In a way it was discouraging to get the same results as four years back. The events that have gone down in that period most certainly have changed me and colored my personality and one almost wants to cling to the belief that at the very least the personality isn't one of those things that is etched in stone and predetermined. One thing that struck me while reading the material of what being an INFP means was the statement that as someone who is more intuitive than sensing I often let my inspirations lead me, good or bad, for better or for worse. If there is one epitaph that would be appropriate to put on my tombstone that might be it. The bigger mistakes I have made in my life have often been caused by feeling a certain sense of inspiration and believing deeply that is the path I should follow. That many of those paths ended where they did in logical retrospect shouldn't come as any surprise yet each dead end takes a little more out of you. Do Itashi-Mashete.

To have its employees take the Briggs- Myers is sort of a 90's thing to do for organizations who have bought into the importance of the concepts of Quality, mission and vision statements, valuing employees and seeing the importance of the value of the employees' ideas to improve the day to day business. A happy employee is a productive employee; an unhappy employee is counterproductive to the goals of the many.

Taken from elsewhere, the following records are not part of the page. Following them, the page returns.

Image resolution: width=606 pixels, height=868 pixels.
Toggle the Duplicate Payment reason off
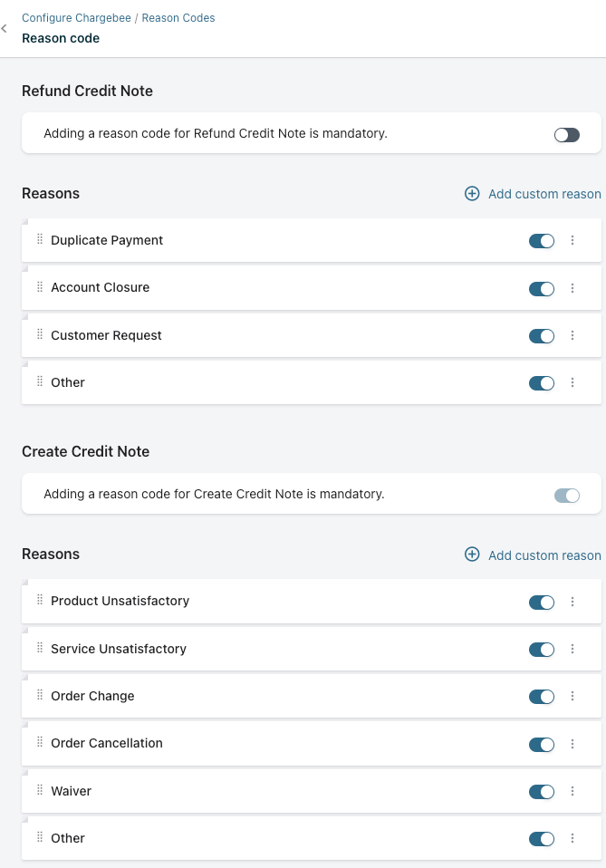click(541, 241)
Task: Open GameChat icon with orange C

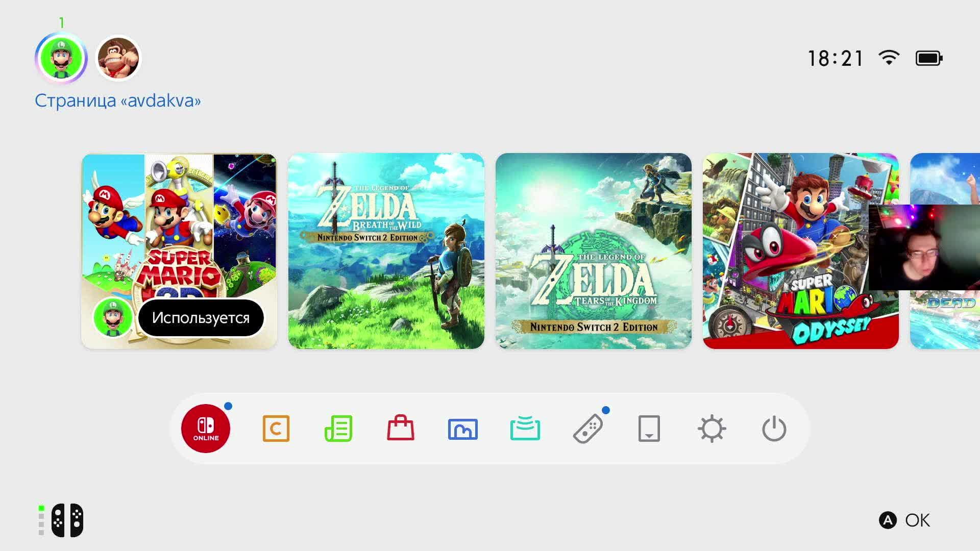Action: click(x=276, y=429)
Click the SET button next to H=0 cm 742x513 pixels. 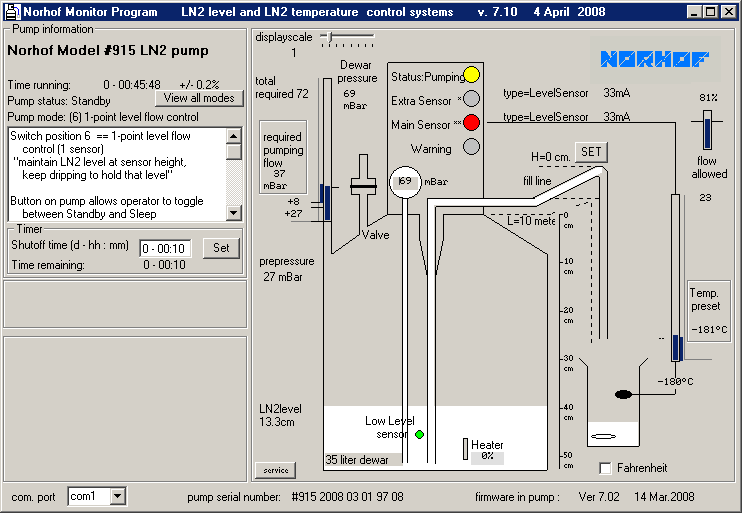coord(591,152)
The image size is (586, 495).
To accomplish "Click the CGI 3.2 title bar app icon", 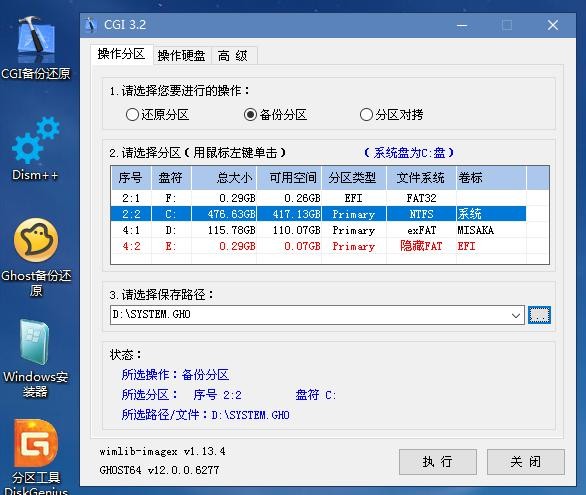I will pyautogui.click(x=90, y=25).
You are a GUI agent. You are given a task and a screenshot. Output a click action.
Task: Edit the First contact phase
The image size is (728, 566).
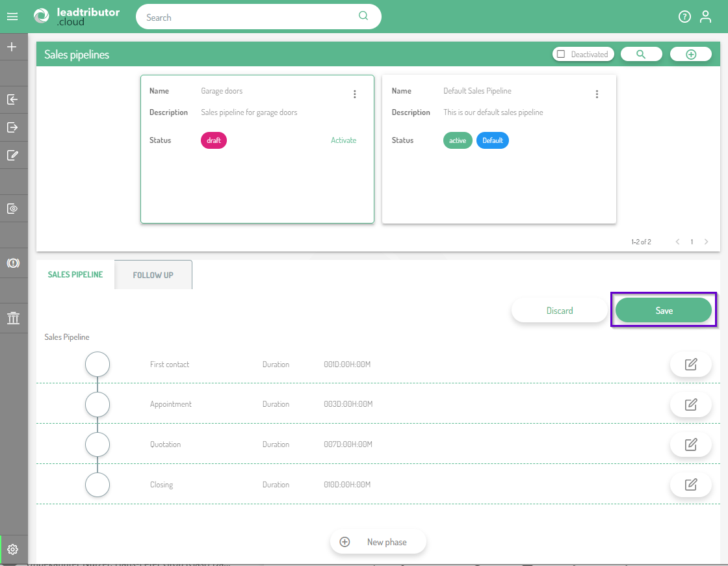pyautogui.click(x=690, y=365)
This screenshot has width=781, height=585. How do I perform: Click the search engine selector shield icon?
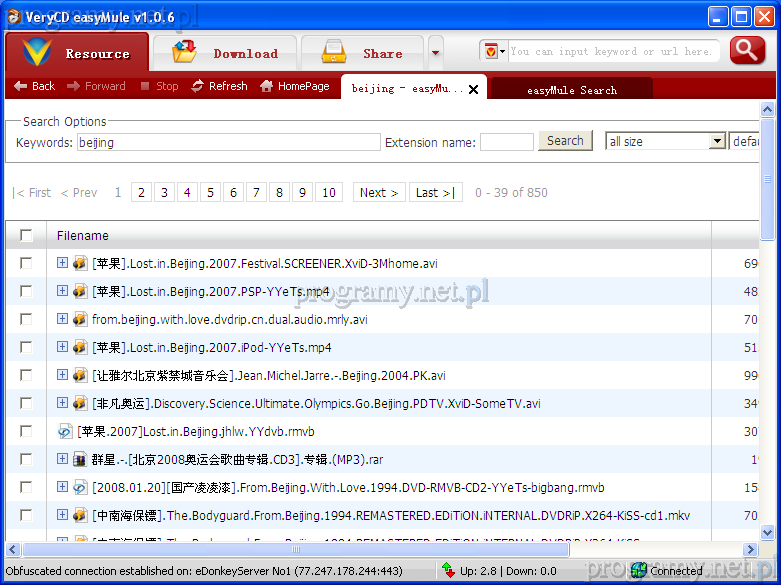click(x=492, y=51)
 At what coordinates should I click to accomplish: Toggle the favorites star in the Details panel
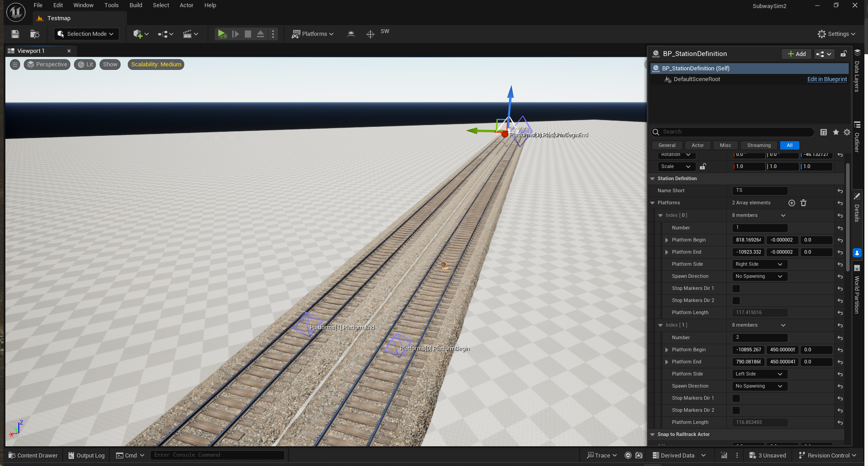(x=836, y=132)
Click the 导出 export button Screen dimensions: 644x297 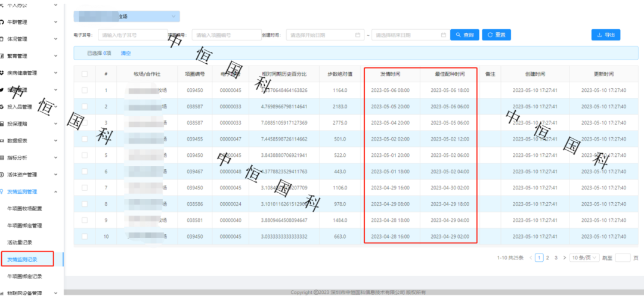pyautogui.click(x=606, y=35)
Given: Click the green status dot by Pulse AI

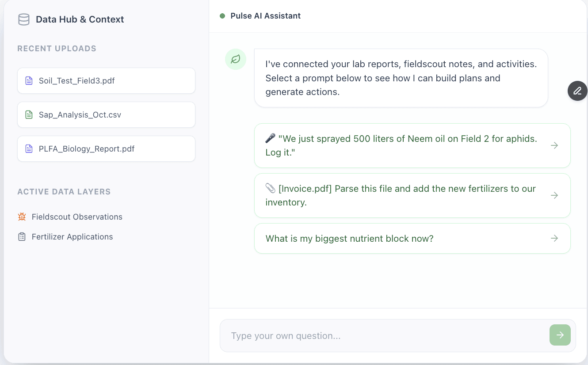Looking at the screenshot, I should point(222,16).
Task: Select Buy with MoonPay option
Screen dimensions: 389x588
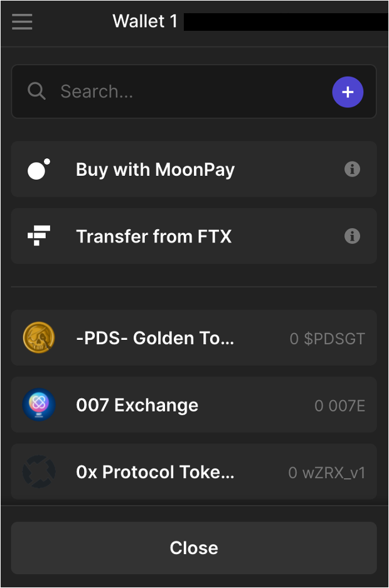Action: tap(155, 170)
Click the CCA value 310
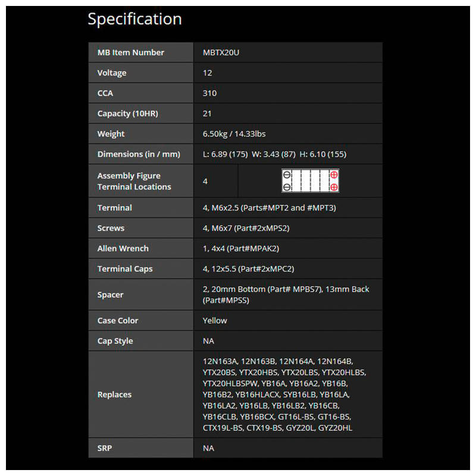476x476 pixels. coord(209,93)
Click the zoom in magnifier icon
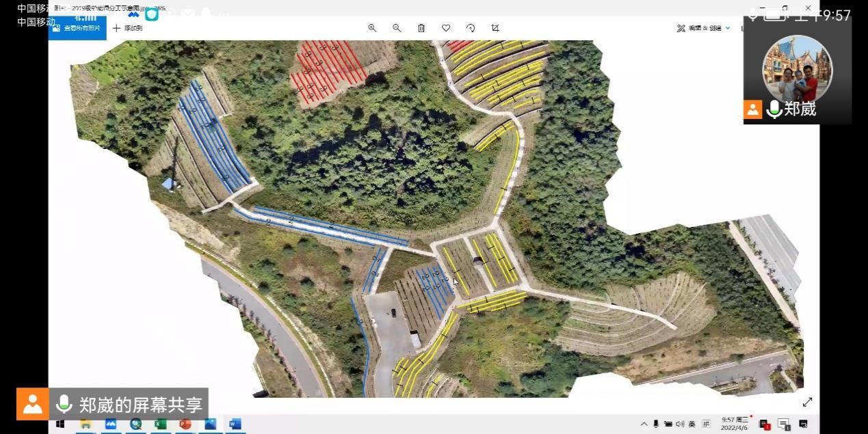The width and height of the screenshot is (868, 434). tap(372, 28)
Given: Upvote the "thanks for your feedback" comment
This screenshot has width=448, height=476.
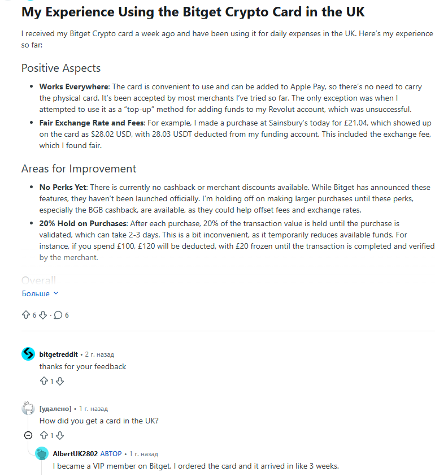Looking at the screenshot, I should point(44,381).
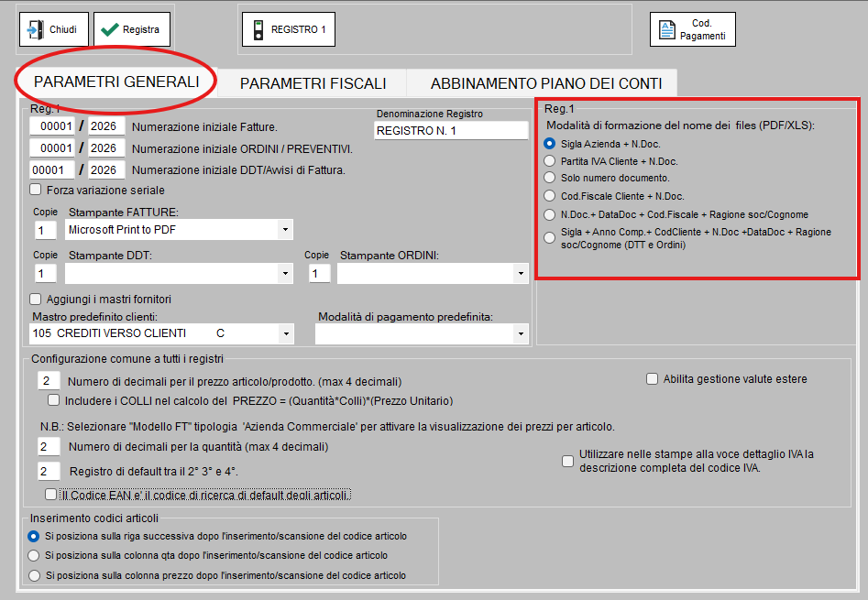Toggle include COLLI in price calculation
This screenshot has height=600, width=868.
click(54, 400)
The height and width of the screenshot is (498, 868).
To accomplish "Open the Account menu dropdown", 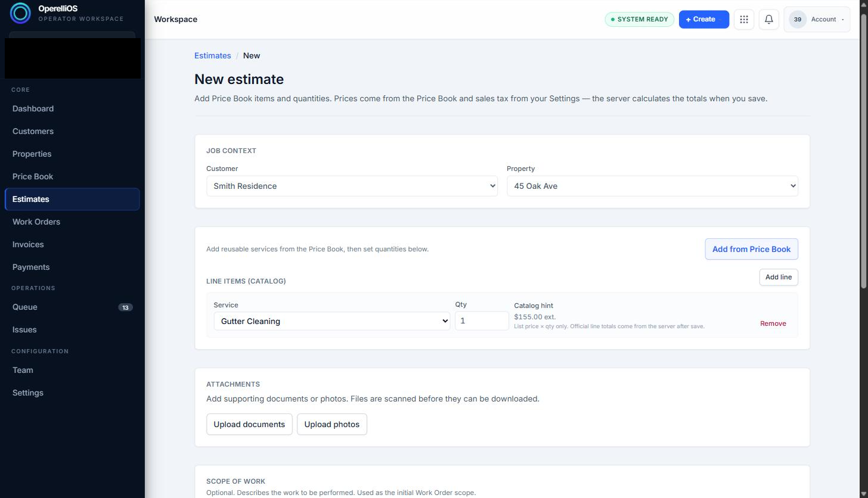I will (x=817, y=19).
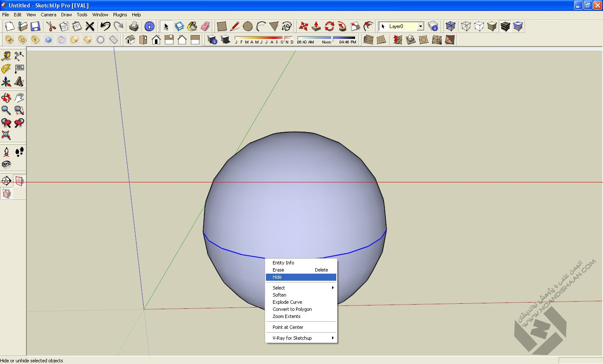This screenshot has width=603, height=364.
Task: Select the Follow Me tool
Action: point(342,26)
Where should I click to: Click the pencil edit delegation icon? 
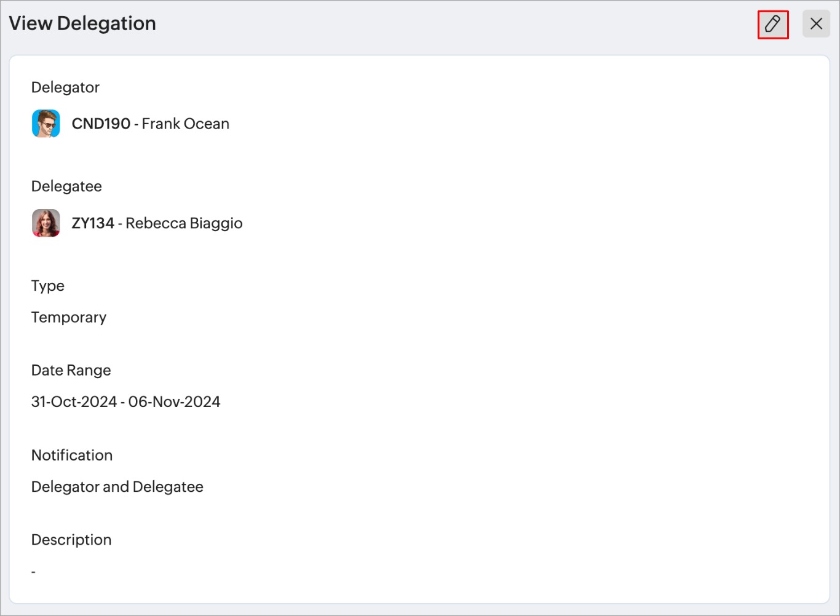click(x=773, y=24)
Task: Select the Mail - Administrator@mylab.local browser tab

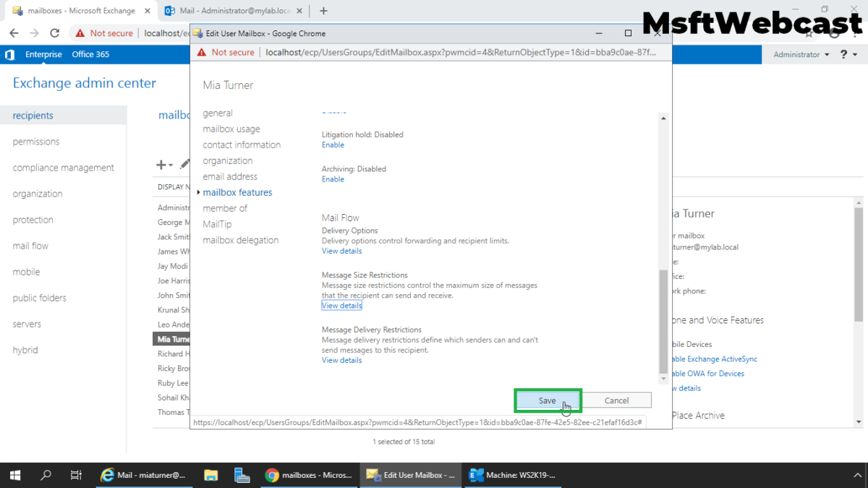Action: 230,11
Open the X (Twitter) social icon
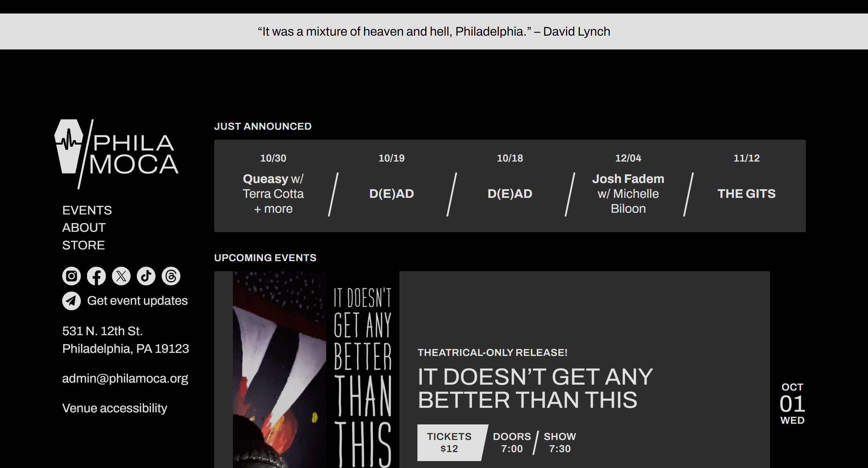 pos(121,276)
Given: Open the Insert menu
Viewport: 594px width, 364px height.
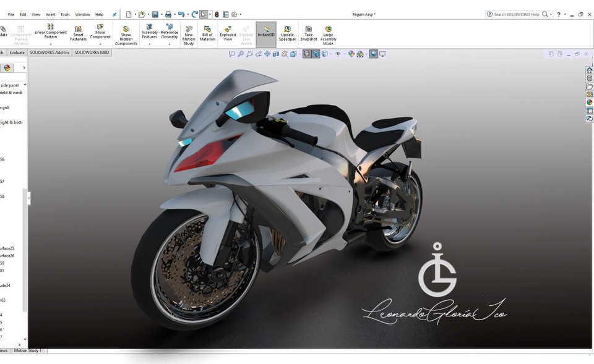Looking at the screenshot, I should pos(50,14).
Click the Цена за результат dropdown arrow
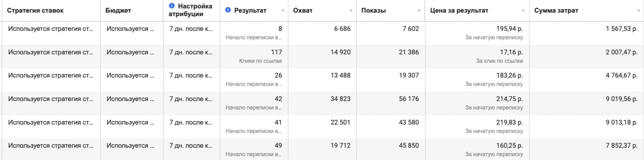The width and height of the screenshot is (644, 160). point(523,11)
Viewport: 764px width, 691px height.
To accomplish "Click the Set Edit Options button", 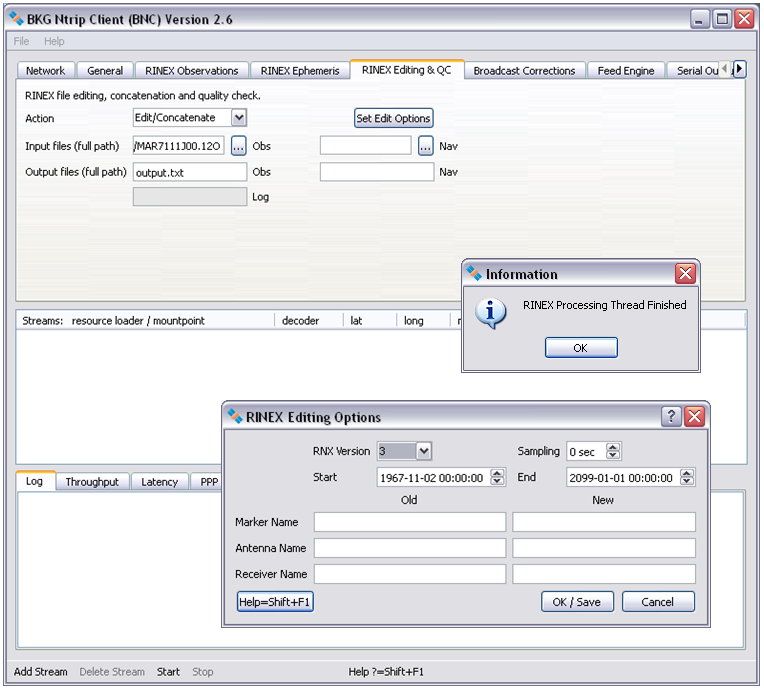I will tap(394, 118).
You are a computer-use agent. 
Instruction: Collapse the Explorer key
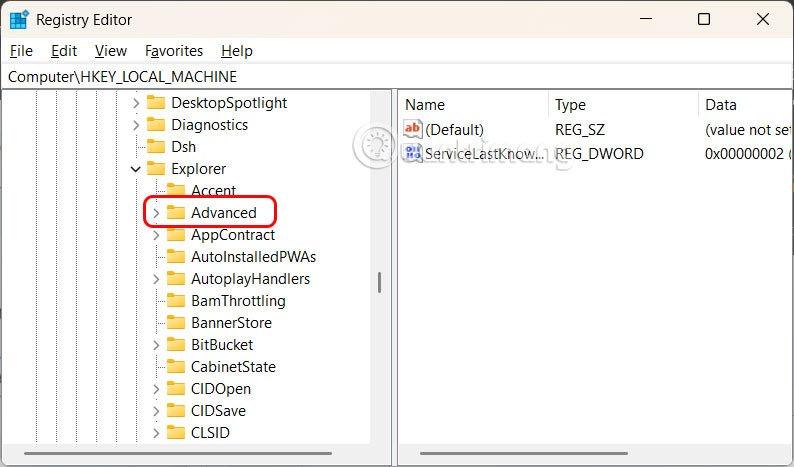click(x=136, y=169)
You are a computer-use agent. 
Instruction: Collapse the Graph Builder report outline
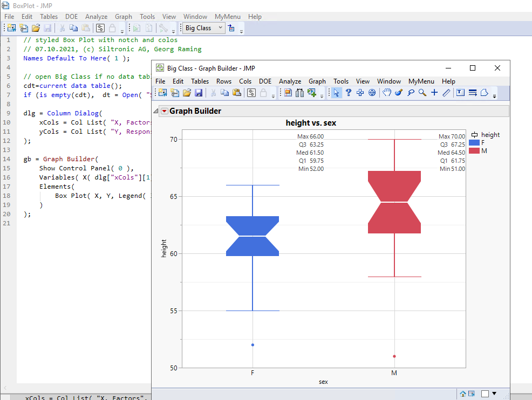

To know your personality type is to know how that might effect the manner in which you interact with your boss and co-workers and their personality types. The last time I took the test I was so stunned at how closely my defined personality type matched the written description that I went out and deliberately sought tasks that went against what I was supposed to do best. Call it strengthening your weaknesses and weakening the vanity of your strengths.

While it's not exactly the most comforting thought in the world to think that your personality can be so scientifically analyzed and put into neat little boxes it is helpful to understand better how your own thought processes work (or don't work) and how you go about assimilating information as well as how those you must work with do the same. The Briggs-Myers even goes so far as to suggest the type of work those in your personality type usually seek or excel in (I think Mom's told her she would be an outstanding truck driver). For an INFP the occupational field types were defined as "arts and communications."

To put absolute credence in the validity of these tests would be a tad foolish of course. An organization is only as good as its individual parts. The individual parts are only as good as their ability to adapt to their organization's challenges. In other words in the best mental institutions the analytical standardized tests are only as effective in judging a patient's state of mind and potential to be cured as the group ceramics class. Or so I would hope. In the workplace this translates into the high chance of failure between two co-workers if they base their interaction on test driven definitions of how they should interface with each other. I may not know much about people but I do know enough to know to get along with another is to try to understand what makes them unique not what links them with other similar personality types.

So to better understand the bias' of the mind that puts together this publication every week let it be said that as an INFP I may not say much and I have a tendency to isolate myself. I don't always make logical, structured decisions because I value spontaneity and creativity above all else. What I am seeking in life isn't so much a Cancer or an Aries, but rather anyone who can shift boxes when the need be. And damn if that isn't getting harder and harder to do as the years go by.